What the task requires> From top to bottom, each entry below must be reproduced exactly.
:: Information given ::
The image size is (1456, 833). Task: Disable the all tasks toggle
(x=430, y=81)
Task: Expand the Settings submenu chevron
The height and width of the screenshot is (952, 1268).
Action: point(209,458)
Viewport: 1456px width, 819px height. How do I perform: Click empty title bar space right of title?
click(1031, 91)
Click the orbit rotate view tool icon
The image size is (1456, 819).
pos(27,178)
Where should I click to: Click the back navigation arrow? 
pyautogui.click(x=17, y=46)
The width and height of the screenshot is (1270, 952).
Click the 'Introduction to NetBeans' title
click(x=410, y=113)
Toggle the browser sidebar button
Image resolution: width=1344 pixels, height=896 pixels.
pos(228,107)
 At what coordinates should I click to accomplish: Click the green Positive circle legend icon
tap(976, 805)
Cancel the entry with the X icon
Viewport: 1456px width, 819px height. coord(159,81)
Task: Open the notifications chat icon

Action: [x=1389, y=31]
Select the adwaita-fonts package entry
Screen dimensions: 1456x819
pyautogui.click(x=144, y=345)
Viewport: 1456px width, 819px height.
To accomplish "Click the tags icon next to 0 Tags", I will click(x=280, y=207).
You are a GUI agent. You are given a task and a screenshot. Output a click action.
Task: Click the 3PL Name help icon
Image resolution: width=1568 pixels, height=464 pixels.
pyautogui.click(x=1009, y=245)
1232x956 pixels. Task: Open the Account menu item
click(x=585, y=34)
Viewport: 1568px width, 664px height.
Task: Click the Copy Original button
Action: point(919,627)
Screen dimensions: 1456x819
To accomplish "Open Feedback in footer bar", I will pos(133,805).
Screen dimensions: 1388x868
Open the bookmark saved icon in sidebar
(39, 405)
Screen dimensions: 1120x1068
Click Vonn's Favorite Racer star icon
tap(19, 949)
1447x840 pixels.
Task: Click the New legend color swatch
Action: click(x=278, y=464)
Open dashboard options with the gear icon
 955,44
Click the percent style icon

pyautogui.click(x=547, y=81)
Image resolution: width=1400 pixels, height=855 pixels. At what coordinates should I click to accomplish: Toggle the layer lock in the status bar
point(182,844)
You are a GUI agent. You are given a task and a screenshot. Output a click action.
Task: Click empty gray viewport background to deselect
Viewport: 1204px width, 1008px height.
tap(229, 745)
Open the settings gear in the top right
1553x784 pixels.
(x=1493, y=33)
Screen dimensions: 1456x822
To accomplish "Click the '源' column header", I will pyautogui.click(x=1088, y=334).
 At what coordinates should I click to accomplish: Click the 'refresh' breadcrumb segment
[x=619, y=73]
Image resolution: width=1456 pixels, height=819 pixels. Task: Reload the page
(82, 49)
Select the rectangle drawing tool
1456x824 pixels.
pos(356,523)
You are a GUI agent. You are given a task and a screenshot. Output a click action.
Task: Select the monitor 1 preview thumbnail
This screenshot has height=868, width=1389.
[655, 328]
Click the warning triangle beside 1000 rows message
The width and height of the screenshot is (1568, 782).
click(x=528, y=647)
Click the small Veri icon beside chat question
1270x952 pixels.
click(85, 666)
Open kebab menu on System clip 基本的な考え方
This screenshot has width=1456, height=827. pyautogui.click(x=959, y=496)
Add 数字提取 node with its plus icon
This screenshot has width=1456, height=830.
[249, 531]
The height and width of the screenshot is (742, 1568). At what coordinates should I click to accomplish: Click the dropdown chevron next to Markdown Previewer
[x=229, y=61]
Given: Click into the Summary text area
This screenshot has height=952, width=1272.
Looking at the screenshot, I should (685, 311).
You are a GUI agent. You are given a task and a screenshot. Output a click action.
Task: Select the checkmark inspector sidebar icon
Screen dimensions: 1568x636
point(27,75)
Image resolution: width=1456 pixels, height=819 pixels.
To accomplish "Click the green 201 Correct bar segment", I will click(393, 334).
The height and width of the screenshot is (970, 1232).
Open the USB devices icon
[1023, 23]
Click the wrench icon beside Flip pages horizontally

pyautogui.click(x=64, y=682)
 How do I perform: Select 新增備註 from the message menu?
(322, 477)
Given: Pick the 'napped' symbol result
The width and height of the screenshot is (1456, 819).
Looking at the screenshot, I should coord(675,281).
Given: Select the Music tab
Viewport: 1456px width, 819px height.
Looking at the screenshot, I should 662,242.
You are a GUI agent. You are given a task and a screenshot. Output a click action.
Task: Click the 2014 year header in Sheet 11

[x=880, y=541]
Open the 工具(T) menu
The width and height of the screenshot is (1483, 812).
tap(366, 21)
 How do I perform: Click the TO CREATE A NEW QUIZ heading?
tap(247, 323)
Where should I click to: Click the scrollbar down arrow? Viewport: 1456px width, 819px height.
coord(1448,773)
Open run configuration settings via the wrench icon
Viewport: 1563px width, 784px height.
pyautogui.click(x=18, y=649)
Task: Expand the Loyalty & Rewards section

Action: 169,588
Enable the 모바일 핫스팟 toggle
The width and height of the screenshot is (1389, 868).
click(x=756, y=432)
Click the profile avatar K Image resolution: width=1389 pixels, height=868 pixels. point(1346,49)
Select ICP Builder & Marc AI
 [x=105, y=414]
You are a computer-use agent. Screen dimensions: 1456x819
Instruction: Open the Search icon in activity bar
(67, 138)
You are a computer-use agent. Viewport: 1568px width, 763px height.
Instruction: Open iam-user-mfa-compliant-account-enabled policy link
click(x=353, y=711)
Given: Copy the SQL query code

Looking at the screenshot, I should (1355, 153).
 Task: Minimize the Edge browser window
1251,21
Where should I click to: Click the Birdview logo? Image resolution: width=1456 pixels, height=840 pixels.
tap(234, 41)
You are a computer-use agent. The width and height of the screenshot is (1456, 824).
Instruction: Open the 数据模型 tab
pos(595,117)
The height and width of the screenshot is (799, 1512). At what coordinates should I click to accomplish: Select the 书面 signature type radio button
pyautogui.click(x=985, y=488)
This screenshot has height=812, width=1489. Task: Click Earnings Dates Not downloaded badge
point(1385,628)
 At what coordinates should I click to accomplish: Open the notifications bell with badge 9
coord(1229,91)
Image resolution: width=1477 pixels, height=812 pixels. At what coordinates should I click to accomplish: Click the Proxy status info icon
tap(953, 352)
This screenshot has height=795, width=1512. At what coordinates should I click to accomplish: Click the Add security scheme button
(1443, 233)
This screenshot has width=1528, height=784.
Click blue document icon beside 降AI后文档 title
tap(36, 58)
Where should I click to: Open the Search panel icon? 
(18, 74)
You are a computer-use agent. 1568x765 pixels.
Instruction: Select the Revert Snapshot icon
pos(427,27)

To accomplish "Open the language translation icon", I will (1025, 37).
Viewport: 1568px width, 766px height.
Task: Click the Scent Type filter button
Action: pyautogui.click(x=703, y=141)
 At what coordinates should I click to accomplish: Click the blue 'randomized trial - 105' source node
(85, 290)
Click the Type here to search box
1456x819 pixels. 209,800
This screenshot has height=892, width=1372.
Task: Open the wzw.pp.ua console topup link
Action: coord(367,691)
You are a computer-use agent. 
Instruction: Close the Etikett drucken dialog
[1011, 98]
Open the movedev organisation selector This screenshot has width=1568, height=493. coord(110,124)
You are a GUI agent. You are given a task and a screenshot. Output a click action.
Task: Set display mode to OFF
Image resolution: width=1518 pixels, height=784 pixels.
:::
Solution for this exercise>
The image size is (1456, 833). Task: Disable the all tasks toggle
(x=430, y=81)
Task: Expand the Settings submenu chevron
The height and width of the screenshot is (952, 1268).
Action: point(209,458)
Viewport: 1456px width, 819px height. How do I perform: Click empty title bar space right of title?
click(1031, 91)
Click the orbit rotate view tool icon
The image size is (1456, 819).
pos(27,178)
Where should I click to: Click the back navigation arrow? 
pyautogui.click(x=17, y=46)
The width and height of the screenshot is (1270, 952).
Click the 'Introduction to NetBeans' title
click(x=410, y=113)
Toggle the browser sidebar button
Image resolution: width=1344 pixels, height=896 pixels.
pos(228,107)
 At what coordinates should I click to accomplish: Click the green Positive circle legend icon
tap(976, 805)
Cancel the entry with the X icon
Viewport: 1456px width, 819px height. coord(159,81)
Task: Open the notifications chat icon

Action: [x=1389, y=31]
Select the adwaita-fonts package entry
Screen dimensions: 1456x819
pyautogui.click(x=144, y=345)
Viewport: 1456px width, 819px height.
To accomplish "Click the tags icon next to 0 Tags", I will click(x=280, y=207).
You are a GUI agent. You are given a task and a screenshot. Output a click action.
Task: Click the 3PL Name help icon
Image resolution: width=1568 pixels, height=464 pixels.
pyautogui.click(x=1009, y=245)
1232x956 pixels. Task: Open the Account menu item
click(x=585, y=34)
Viewport: 1568px width, 664px height.
Task: Click the Copy Original button
Action: point(919,627)
Screen dimensions: 1456x819
To accomplish "Open Feedback in footer bar", I will pos(133,805).
Screen dimensions: 1388x868
Open the bookmark saved icon in sidebar
(39, 405)
Screen dimensions: 1120x1068
Click Vonn's Favorite Racer star icon
tap(19, 949)
1447x840 pixels.
Task: Click the New legend color swatch
Action: click(x=278, y=464)
Open dashboard options with the gear icon
 955,44
Click the percent style icon

pyautogui.click(x=547, y=81)
Image resolution: width=1400 pixels, height=855 pixels. At what coordinates should I click to accomplish: Toggle the layer lock in the status bar
point(182,844)
You are a GUI agent. You are given a task and a screenshot. Output a click action.
Task: Click empty gray viewport background to deselect
Viewport: 1204px width, 1008px height.
tap(229, 745)
Open the settings gear in the top right
1553x784 pixels.
(x=1493, y=33)
Screen dimensions: 1456x822
To accomplish "Click the '源' column header", I will pyautogui.click(x=1088, y=334).
 At what coordinates should I click to accomplish: Click the 'refresh' breadcrumb segment
[x=619, y=73]
Image resolution: width=1456 pixels, height=819 pixels. Task: Reload the page
(82, 49)
Select the rectangle drawing tool
1456x824 pixels.
pos(356,523)
You are a GUI agent. You are given a task and a screenshot. Output a click action.
Task: Select the monitor 1 preview thumbnail
This screenshot has height=868, width=1389.
[655, 328]
Click the warning triangle beside 1000 rows message
The width and height of the screenshot is (1568, 782).
click(x=528, y=647)
Click the small Veri icon beside chat question
1270x952 pixels.
click(85, 666)
Open kebab menu on System clip 基本的な考え方
This screenshot has width=1456, height=827. pyautogui.click(x=959, y=496)
Add 数字提取 node with its plus icon
This screenshot has width=1456, height=830.
[249, 531]
The height and width of the screenshot is (742, 1568). At what coordinates should I click to accomplish: Click the dropdown chevron next to Markdown Previewer
[x=229, y=61]
Given: Click into the Summary text area
This screenshot has height=952, width=1272.
Looking at the screenshot, I should (685, 311).
You are a GUI agent. You are given a task and a screenshot. Output a click action.
Task: Select the checkmark inspector sidebar icon
Screen dimensions: 1568x636
point(27,75)
Image resolution: width=1456 pixels, height=819 pixels.
To accomplish "Click the green 201 Correct bar segment", I will click(393, 334).
The height and width of the screenshot is (970, 1232).
Open the USB devices icon
[1023, 23]
Click the wrench icon beside Flip pages horizontally

pyautogui.click(x=64, y=682)
 How do I perform: Select 新增備註 from the message menu?
(322, 477)
Given: Pick the 'napped' symbol result
The width and height of the screenshot is (1456, 819).
Looking at the screenshot, I should coord(675,281).
Given: Select the Music tab
Viewport: 1456px width, 819px height.
Looking at the screenshot, I should 662,242.
You are a GUI agent. You are given a task and a screenshot. Output a click action.
Task: Click the 2014 year header in Sheet 11

[x=880, y=541]
Open the 工具(T) menu
The width and height of the screenshot is (1483, 812).
tap(366, 21)
 How do I perform: Click the TO CREATE A NEW QUIZ heading?
tap(247, 323)
Where should I click to: Click the scrollbar down arrow? Viewport: 1456px width, 819px height.
coord(1448,773)
Open run configuration settings via the wrench icon
Viewport: 1563px width, 784px height.
pyautogui.click(x=18, y=649)
Task: Expand the Loyalty & Rewards section

Action: 169,588
Enable the 모바일 핫스팟 toggle
The width and height of the screenshot is (1389, 868).
click(x=756, y=432)
Click the profile avatar K Image resolution: width=1389 pixels, height=868 pixels. point(1346,49)
Select ICP Builder & Marc AI
 [x=105, y=414]
You are a computer-use agent. Screen dimensions: 1456x819
Instruction: Open the Search icon in activity bar
(67, 138)
You are a computer-use agent. Viewport: 1568px width, 763px height.
Instruction: Open iam-user-mfa-compliant-account-enabled policy link
click(x=353, y=711)
Given: Copy the SQL query code

Looking at the screenshot, I should (1355, 153).
 Task: Minimize the Edge browser window
1251,21
Where should I click to: Click the Birdview logo? Image resolution: width=1456 pixels, height=840 pixels.
tap(234, 41)
You are a computer-use agent. The width and height of the screenshot is (1456, 824).
Instruction: Open the 数据模型 tab
pos(595,117)
The height and width of the screenshot is (799, 1512). At what coordinates should I click to accomplish: Select the 书面 signature type radio button
pyautogui.click(x=985, y=488)
This screenshot has height=812, width=1489. Task: Click Earnings Dates Not downloaded badge
point(1385,628)
 At what coordinates should I click to accomplish: Open the notifications bell with badge 9
coord(1229,91)
Image resolution: width=1477 pixels, height=812 pixels. At what coordinates should I click to accomplish: Click the Proxy status info icon
tap(953, 352)
This screenshot has height=795, width=1512. At what coordinates should I click to accomplish: Click the Add security scheme button
(1443, 233)
This screenshot has width=1528, height=784.
Click blue document icon beside 降AI后文档 title
tap(36, 58)
Where should I click to: Open the Search panel icon? 
(18, 74)
You are a computer-use agent. 1568x765 pixels.
Instruction: Select the Revert Snapshot icon
pos(427,27)

To accomplish "Open the language translation icon", I will (1025, 37).
Viewport: 1568px width, 766px height.
Task: Click the Scent Type filter button
Action: pyautogui.click(x=703, y=141)
 At what coordinates should I click to accomplish: Click the blue 'randomized trial - 105' source node
(85, 290)
Click the Type here to search box
1456x819 pixels. 209,800
This screenshot has height=892, width=1372.
Task: Open the wzw.pp.ua console topup link
Action: coord(367,691)
You are a computer-use agent. 
Instruction: Close the Etikett drucken dialog
[1011, 98]
Open the movedev organisation selector This screenshot has width=1568, height=493. coord(110,124)
You are a GUI agent. You are given a task and a screenshot. Output a click action.
Task: Set display mode to OFF
Image resolution: width=1518 pixels, height=784 pixels.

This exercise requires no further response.